• _任务说明_:
A – 根据节选文本，国务院于哪一年发布《全面推进依法行政实施纲要》？
B – 用两句话概括这篇关于法治政府建设的节选文本。
C – 接着这篇关于法治政府建设二维结构的论文的最后一句续写下去。

• _节选文本_:
============================================================
法治政府建设的二维结构:合法性、优化与互动_法律论文

法治政府建设的二维结构:合法性、优化与互动_法律论文

法治政府建设的二维结构——合法性、最佳性及其互动,本文主要内容关键词为:互动论文,法治论文,性及论文,合法性论文,结构论文,此文献不代表本站观点,内容供学术参考,文章仅供参考阅读下载。

一、问题所在:实务先行与理论失焦

国务院于2004年发布的《全面推进依法行政实施纲要》一直在理论界和实务界有着正面和积极的评价。时隔五年,当我们回头审视这一提出“十年左右建成法治政府”主张的战略规划的积极意义时发现,《纲要》在贯彻依法规范公权力、推进依法行政这一条主线的同时,还隐约存在另一条主线,即以转变政府职能、深化体制改革、改革行政管理方式、加强制度建设质量等多种载体努力确保行政的“最佳性”。①事实上,法治政府建设中的这两条主线在各级政府的指导思想和实际工作中自觉或者不自觉地被运用着。例如,2008年3月25日召开的新一届政府第一次廉政工作会议上,温家宝总理关于健全科学民主决策制度、规范重要领域权力运行制度、完善行政执法管理制度、健全政务公开制度、加快实行以行政首长为重点的行政问责和绩效管理制度等五个方面的论述便通篇“无缝隙地”连接着合法性与最佳性的一体两翼。而2008年5月12日发布的《国务院关于加强市县政府依法行政的决定》尽管以狭义的“依法行政”和规范行政权力为核心,但同时也折射出对“最佳性”的关怀,如坚持重大行政决策集体决定制度,建立重大决策实施情况后评价制度等等。

面对法治政府实践的“双线并行”,以法治政府为核心研究对象的行政法学已自觉地作出一定的回应,但相对于法治政府实践迅速推进所产生的理论需求,该种回应显然还不够。受大陆法系通说的影响,我国行政法学产生和发展中的主要课题是提出对行政的规范性要求,而较少地顾及公共行政的实体面向,亦即将行政法学限定为“法学上的方法”,舍去一切其他学科包括政治学、公共行政学、社会学、经济学、管理学乃至心理学的研究方法和知识,而仅仅立足于合法性考量,探索法律的技术分析、病理分析并以其作为程序导控和司法控权的基础。“行政学是关于事实的科学,而行政法学是应然的科学”也由此成为固守学科界限的金科玉律。
============================================================
• _记录摘录_:
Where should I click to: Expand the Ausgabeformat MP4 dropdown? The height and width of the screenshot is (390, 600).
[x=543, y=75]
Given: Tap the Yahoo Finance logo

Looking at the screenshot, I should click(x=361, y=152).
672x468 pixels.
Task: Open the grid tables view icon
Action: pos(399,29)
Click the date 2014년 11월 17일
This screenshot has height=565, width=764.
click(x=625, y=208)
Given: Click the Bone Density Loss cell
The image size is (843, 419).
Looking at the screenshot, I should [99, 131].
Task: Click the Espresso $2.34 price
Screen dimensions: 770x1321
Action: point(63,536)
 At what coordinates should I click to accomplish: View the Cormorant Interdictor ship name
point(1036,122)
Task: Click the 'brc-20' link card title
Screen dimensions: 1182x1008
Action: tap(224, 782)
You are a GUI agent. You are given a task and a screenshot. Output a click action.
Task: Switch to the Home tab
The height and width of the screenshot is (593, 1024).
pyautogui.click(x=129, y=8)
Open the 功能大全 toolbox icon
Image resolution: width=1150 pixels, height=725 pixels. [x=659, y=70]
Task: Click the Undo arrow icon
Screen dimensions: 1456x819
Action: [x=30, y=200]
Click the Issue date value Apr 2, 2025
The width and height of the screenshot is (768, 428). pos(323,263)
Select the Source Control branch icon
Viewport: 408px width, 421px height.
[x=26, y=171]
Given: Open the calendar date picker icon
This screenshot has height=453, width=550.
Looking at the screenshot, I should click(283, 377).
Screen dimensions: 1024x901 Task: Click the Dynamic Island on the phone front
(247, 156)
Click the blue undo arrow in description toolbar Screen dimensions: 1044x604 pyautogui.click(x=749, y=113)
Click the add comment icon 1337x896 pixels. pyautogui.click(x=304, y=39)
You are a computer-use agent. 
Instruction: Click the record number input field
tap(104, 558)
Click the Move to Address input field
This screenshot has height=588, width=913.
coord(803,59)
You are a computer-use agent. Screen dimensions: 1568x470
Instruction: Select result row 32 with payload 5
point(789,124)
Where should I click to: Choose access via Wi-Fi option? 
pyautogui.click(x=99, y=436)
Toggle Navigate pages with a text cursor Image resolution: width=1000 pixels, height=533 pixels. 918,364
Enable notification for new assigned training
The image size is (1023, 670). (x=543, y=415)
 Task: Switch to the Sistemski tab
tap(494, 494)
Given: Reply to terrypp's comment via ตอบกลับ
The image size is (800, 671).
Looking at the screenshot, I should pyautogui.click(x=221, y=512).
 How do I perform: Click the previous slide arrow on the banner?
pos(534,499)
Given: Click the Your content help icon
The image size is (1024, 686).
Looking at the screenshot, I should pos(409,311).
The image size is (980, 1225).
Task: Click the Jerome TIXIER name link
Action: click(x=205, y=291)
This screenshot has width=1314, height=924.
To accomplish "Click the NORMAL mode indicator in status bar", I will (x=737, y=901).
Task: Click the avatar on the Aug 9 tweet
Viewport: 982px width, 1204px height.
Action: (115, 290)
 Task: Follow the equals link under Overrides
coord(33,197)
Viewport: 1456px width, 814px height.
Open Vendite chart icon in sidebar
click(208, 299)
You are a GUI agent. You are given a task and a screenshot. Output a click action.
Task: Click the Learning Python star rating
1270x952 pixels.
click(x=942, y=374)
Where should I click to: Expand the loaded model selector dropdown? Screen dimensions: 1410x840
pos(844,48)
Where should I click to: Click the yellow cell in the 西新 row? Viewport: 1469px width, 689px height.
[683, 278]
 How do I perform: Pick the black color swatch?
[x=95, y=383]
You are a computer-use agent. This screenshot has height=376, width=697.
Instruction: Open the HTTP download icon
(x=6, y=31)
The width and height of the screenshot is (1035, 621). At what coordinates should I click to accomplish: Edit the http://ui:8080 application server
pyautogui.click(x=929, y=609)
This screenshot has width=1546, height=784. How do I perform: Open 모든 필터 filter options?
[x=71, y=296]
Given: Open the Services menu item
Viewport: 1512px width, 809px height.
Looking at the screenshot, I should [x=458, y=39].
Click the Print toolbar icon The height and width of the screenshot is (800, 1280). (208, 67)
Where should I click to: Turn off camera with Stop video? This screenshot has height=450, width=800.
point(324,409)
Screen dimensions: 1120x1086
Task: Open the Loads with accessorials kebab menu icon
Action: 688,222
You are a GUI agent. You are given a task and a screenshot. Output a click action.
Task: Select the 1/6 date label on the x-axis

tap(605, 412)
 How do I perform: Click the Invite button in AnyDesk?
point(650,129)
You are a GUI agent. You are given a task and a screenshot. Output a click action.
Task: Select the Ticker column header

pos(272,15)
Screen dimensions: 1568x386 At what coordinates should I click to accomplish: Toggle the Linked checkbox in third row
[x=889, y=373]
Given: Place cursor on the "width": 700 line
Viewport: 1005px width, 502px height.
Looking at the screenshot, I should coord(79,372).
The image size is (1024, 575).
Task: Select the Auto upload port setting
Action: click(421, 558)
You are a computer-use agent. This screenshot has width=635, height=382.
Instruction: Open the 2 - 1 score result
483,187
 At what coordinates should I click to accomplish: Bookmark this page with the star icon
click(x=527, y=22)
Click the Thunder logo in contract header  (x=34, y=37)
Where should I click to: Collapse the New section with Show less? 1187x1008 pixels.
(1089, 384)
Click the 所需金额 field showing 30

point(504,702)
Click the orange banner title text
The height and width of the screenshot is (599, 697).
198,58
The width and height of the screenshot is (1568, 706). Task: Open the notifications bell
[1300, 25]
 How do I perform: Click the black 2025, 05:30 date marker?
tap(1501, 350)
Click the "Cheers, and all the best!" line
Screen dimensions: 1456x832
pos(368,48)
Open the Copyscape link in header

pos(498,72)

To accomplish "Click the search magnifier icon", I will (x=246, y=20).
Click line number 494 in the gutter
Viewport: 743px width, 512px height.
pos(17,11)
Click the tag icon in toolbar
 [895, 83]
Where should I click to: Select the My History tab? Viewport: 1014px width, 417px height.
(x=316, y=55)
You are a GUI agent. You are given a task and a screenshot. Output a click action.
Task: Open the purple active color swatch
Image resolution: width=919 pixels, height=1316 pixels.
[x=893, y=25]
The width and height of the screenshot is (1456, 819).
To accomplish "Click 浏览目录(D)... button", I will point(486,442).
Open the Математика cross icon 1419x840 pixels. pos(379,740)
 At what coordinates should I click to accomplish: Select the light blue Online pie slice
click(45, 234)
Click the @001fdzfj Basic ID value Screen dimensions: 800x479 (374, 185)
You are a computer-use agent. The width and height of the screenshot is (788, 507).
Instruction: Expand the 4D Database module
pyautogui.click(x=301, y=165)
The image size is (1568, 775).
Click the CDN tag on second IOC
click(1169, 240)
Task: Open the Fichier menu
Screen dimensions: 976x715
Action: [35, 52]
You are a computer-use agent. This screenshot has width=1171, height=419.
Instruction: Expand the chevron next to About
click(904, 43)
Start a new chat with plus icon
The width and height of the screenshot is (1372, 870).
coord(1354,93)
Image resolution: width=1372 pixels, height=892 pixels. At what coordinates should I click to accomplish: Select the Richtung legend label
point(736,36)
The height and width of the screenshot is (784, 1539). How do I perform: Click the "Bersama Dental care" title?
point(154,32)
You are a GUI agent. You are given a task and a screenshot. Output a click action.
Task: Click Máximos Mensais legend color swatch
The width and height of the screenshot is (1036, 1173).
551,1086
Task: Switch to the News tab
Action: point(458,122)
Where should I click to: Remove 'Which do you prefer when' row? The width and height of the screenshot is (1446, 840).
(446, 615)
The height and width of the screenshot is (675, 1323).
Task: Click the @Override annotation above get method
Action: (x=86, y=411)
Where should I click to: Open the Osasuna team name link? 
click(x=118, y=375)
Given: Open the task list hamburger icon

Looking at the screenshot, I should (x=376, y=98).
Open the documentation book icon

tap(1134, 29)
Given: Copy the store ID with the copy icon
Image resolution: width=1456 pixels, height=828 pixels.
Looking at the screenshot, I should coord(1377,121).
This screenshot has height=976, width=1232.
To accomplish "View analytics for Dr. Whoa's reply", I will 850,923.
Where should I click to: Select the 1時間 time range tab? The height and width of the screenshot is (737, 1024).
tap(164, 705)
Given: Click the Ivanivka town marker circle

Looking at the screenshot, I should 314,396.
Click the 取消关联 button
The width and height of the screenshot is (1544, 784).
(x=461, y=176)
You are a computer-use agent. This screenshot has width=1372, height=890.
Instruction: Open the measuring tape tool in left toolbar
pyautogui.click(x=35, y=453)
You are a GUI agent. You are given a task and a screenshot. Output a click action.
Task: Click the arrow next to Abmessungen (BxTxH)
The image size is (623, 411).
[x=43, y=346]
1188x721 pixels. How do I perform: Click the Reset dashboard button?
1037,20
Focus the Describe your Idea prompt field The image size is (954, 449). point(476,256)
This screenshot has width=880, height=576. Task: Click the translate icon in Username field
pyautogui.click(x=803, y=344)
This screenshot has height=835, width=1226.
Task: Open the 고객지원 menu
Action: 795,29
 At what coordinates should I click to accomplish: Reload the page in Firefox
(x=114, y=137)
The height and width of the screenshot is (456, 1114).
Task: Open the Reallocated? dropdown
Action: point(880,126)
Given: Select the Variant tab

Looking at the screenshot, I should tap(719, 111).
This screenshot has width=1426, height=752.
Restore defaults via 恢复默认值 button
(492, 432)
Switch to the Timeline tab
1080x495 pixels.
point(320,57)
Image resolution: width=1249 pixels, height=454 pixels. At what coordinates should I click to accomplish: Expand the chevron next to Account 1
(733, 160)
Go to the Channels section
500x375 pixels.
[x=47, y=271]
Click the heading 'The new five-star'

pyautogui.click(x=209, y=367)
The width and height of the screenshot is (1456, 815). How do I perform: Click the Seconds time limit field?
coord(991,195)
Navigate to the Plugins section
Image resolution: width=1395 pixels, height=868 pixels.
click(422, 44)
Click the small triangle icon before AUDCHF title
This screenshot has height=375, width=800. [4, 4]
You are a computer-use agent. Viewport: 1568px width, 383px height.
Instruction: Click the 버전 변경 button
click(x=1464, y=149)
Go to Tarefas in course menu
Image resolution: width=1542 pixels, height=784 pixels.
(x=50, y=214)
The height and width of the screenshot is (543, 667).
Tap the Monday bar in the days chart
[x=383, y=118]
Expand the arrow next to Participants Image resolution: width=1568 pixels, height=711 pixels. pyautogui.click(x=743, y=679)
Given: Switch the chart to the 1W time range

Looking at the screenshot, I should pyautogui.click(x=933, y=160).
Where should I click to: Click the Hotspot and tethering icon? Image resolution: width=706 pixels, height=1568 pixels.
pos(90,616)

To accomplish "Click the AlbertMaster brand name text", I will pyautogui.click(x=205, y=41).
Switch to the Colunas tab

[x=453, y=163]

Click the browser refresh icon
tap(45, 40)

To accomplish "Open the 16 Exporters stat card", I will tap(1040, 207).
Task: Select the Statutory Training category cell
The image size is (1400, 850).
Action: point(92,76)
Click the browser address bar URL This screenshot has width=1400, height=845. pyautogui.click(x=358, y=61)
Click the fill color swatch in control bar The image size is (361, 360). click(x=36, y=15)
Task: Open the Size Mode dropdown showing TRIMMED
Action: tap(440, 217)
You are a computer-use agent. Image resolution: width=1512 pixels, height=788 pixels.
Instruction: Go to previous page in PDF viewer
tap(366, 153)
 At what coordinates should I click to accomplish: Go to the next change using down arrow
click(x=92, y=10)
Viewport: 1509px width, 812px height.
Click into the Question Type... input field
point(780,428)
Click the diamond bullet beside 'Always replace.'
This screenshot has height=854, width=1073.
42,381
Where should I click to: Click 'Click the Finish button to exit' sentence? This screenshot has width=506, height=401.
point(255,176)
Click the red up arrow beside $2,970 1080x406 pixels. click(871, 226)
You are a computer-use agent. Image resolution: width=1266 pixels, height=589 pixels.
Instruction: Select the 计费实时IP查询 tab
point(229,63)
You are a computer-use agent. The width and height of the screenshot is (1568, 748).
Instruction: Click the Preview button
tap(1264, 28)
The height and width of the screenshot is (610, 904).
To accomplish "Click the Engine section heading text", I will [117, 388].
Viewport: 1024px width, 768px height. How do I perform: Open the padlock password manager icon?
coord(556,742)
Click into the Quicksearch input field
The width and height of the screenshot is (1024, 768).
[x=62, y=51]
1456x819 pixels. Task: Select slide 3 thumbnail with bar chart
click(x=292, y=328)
============================================================
• _答复内容_:
A – 2004年。

B – 《全面推进依法行政实施纲要》在推进依法行政这一主线之外，还隐约存在确保行政“最佳性”的另一条主线，这两条主线在各级政府的指导思想和实际工作中自觉或不自觉地被运用着。面对法治政府实践的“双线并行”，行政法学虽已作出一定回应，但受大陆法系通说影响，仅立足于合法性考量，相对于实践产生的理论需求，这种回应显然还不够。

C –
法治政府建设的实践与行政法学理论的上述错位也在其他许多国家和地区广泛存在并引起了部分学者的警惕。以日本为例,其行政法总论中的过程论和手段论部分除继续深化旨在加强合法性控制的行政行为形式论研究之外,还另辟蹊径重点研究规制的手法,这便需要对行政实务、实态的正确把握,该种面向的把握激发了以法解释学为中心的行政法学方法论的架构变化。②在其他国家,也可看到类似的迹象,如德国行政法总论开始对大量非正式行政活动进行“最佳性”层面的关注,美国行政法学阵营的一些学者则对政府规制改革情有独钟。等等。然而,就如日本著名行政法学者大桥洋一教授所言,这些在行政法上关注行政实务的学术倾向相对于整个行政法学的主流而言还只是“茶杯中的风暴”。③中国行政法学界近年来也开始反思行政法的既有研究取向,但总体上对法治政府建设中“合法性”和“最佳性”之一体两翼的关注显然不足,而自觉运用跨科学研究平台应对行政实务问题的研究更是凤毛麟角。正是在这样的背景下,我们在探索法治政府的建设路径时,有必要审视和梳理“合法性”与“最佳性”双线体系的理论构成及其互动结构。

当然,鉴于对某一学科帝国主义倾向的防范,有论者或许提出,尽管在行政法上未曾展开对行政实务的关注,但其他学科,诸如经济学、社会学、公共行政学等学科则在关注这些命题并为政策制定和运作提供智识贡献。换言之,行政法学只需固守合法性分析,有关行政最佳性的考量也可以更适合由其他学科来完成,问题是,这样的研究系关法治政府的完整内涵,系关合法性与最佳性的理性渗透,系关学科间的有机整合,成熟的行政法学应当全面顾及。

二、法治政府建设的二维结构:合法性与最佳性

基于上述的问题意识,我们所倡导的法治政府二维结构其实已初露端倪:即以确定行政活动边界、规范公权力行使、保障相对人合法权益为指向的合法性考量与以探索良好行政的制度设计、促动行政改革提高行政效能为基本指向的最佳性考量。合法性考量与最佳性考量及其互动构成了法治政府的全景画卷。那么,在这幅画卷中,二维结构各自的核心内容究竟如何展开?对此,我们试作如下的缕析。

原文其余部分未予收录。